What should I wear to 20 Eiffel?
The room is described as understated and unpretentious, the €€ price point signals a relaxed tone. Smart casual is a reasonable read — neat but not formal. There is no indication in the available data of a dress code requirement.
Location
20 Rue de Monttessuy, 75007 Paris, France
Compare 20 Eiffel
| Venue | Price | Booking Difficulty |
|---|---|---|
| 20 Eiffel | €€ | Easy |
| Alléno Paris au Pavillon Ledoyen | €€€€ | Unknown |
| Kei | €€€€ | Unknown |
| L'Ambroisie | €€€€ | Unknown |
| Le Cinq - Four Seasons Hôtel George V | €€€€ | Unknown |
| Pierre Gagnaire | €€€€ | Unknown |
Side-by-side comparison to help you decide where to book.
Also Consider
- Alléno Paris au Pavillon Ledoyen, Creative, €€€€
- Kei, Contemporary French, Modern Cuisine, €€€€
- L'Ambroisie, French, Classic Cuisine, €€€€
- Le Cinq - Four Seasons Hôtel George V, French, Modern Cuisine, €€€€
- Pierre Gagnaire, French, Creative, €€€€
How 20 Eiffel Compares to Other Paris Restaurants
The most useful framing here is price tier. 20 Eiffel sits at €€ with a Bib Gourmand; all five comparison venues operate at €€€€ with Michelin stars. That gap matters for your decision. L'Ambroisie and Le Cinq at the Four Seasons George V are three-star rooms where the full-ceremony experience is the product, service, room, cooking operating as a single coordinated performance. If that is what you are booking, 20 Eiffel is not a substitute; it is a different category of restaurant entirely. Book 20 Eiffel when the priority is well-executed food at an honest price. Book L'Ambroisie or Le Cinq when the occasion demands the full formal register.
Alléno Paris au Pavillon Ledoyen and Pierre Gagnaire are the right options if you want creative cooking pushed to a high technical level and are willing to pay for it. Kei offers a French-Japanese approach at the same price tier, which suits diners who want something distinct from the traditional French format that 20 Eiffel represents.
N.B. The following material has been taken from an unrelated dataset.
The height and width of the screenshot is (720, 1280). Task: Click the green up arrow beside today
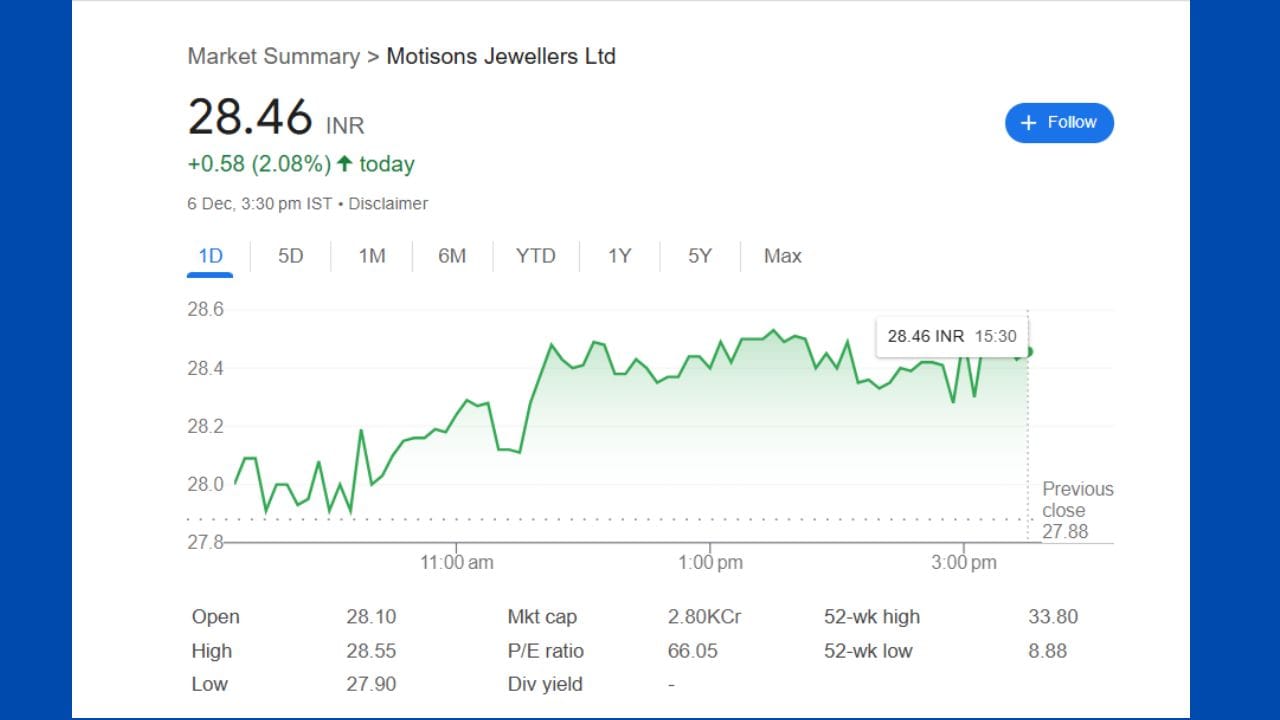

None of these are easier to book than 20 Eiffel, all require advance planning, several are significantly harder to secure at short notice.
For most visitors to Paris, the honest comparison is not 20 Eiffel versus a three-star room, it's 20 Eiffel versus other Bib Gourmand or mid-tier bistros in the 7th. If you are working with a moderate budget and want cooking that has been assessed and approved by Michelin, 20 Eiffel is the lower-risk booking.